## ACTION ITEM
Find the line containing "Disable the Signed URL toggle" in the entries below. Restate it and each line after it, word for word, up to and including the line containing "Select the 'Lengua".

- - - - -

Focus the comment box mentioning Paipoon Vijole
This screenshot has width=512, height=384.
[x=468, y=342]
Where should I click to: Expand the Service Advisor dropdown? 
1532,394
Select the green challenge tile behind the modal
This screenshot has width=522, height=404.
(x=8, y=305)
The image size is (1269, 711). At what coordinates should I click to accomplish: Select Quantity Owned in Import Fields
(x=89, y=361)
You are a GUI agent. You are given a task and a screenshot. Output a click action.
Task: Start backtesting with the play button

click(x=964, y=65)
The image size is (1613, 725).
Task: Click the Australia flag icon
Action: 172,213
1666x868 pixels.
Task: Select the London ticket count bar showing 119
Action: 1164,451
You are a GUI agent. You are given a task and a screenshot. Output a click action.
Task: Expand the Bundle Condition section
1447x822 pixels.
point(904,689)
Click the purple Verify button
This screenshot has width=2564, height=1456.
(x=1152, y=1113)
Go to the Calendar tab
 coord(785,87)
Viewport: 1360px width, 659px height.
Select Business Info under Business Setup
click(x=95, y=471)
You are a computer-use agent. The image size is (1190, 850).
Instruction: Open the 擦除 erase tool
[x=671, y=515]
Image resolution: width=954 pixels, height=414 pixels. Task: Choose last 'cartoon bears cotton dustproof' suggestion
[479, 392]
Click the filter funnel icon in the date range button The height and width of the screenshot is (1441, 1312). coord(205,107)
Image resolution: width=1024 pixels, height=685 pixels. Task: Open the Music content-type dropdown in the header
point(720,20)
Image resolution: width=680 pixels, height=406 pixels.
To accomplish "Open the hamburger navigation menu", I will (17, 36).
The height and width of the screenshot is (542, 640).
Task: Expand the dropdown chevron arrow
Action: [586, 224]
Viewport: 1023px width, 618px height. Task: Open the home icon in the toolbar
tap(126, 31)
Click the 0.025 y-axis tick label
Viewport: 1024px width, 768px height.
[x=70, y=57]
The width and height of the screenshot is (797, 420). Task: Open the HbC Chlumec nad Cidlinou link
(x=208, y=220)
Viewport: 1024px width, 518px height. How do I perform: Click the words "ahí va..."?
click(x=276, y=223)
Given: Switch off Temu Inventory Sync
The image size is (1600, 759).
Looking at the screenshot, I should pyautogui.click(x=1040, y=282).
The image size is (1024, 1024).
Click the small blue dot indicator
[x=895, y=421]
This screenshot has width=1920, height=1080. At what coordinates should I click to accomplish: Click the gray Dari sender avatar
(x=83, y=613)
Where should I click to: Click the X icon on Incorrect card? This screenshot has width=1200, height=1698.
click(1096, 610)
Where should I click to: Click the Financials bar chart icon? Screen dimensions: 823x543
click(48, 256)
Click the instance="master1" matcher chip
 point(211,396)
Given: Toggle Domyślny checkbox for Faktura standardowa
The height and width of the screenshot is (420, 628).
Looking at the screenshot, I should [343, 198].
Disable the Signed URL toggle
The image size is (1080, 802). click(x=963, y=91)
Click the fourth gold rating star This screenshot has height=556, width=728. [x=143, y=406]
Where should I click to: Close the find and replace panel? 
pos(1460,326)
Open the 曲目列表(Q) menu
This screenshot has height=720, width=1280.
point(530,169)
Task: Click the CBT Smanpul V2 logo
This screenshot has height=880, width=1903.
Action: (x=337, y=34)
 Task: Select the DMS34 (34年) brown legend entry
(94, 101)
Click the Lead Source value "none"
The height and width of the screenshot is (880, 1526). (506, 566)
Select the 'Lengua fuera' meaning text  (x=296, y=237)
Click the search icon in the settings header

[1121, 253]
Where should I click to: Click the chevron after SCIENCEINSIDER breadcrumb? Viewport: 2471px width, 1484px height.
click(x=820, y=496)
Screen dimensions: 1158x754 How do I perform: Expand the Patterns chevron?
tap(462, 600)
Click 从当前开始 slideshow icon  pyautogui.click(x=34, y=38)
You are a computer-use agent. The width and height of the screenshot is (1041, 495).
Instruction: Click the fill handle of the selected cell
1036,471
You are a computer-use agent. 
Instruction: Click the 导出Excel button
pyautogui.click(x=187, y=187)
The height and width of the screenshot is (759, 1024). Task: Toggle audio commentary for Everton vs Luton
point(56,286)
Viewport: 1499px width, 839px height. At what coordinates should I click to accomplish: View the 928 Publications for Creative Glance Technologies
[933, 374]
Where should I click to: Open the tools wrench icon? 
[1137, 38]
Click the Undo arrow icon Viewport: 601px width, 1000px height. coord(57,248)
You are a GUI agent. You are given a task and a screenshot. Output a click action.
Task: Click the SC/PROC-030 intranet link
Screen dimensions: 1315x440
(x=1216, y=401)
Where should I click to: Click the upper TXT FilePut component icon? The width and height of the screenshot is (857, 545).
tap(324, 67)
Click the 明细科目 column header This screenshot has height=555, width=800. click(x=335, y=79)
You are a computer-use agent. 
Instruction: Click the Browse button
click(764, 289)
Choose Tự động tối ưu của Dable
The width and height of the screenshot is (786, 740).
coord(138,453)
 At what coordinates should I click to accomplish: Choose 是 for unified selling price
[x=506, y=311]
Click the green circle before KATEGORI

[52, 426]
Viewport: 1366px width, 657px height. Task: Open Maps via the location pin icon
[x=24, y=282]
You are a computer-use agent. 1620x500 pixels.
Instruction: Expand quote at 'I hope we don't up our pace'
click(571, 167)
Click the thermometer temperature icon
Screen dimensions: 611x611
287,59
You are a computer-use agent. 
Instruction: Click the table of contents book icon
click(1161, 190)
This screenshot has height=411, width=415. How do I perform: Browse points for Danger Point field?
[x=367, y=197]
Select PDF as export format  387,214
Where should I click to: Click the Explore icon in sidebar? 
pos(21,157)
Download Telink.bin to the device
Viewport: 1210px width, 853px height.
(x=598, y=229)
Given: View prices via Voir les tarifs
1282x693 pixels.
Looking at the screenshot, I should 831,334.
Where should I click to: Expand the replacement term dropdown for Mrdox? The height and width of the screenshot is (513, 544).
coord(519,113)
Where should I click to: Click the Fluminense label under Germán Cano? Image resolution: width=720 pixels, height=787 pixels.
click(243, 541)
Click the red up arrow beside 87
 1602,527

- - - - -

## SOLUTION TO THIS EXERCISE
Disable the Signed URL toggle
The image size is (1080, 802). click(x=963, y=91)
Click the fourth gold rating star This screenshot has height=556, width=728. [x=143, y=406]
Where should I click to: Close the find and replace panel? 
pos(1460,326)
Open the 曲目列表(Q) menu
This screenshot has height=720, width=1280.
point(530,169)
Task: Click the CBT Smanpul V2 logo
This screenshot has height=880, width=1903.
Action: (x=337, y=34)
 Task: Select the DMS34 (34年) brown legend entry
(94, 101)
Click the Lead Source value "none"
The height and width of the screenshot is (880, 1526). (506, 566)
Select the 'Lengua fuera' meaning text  (x=296, y=237)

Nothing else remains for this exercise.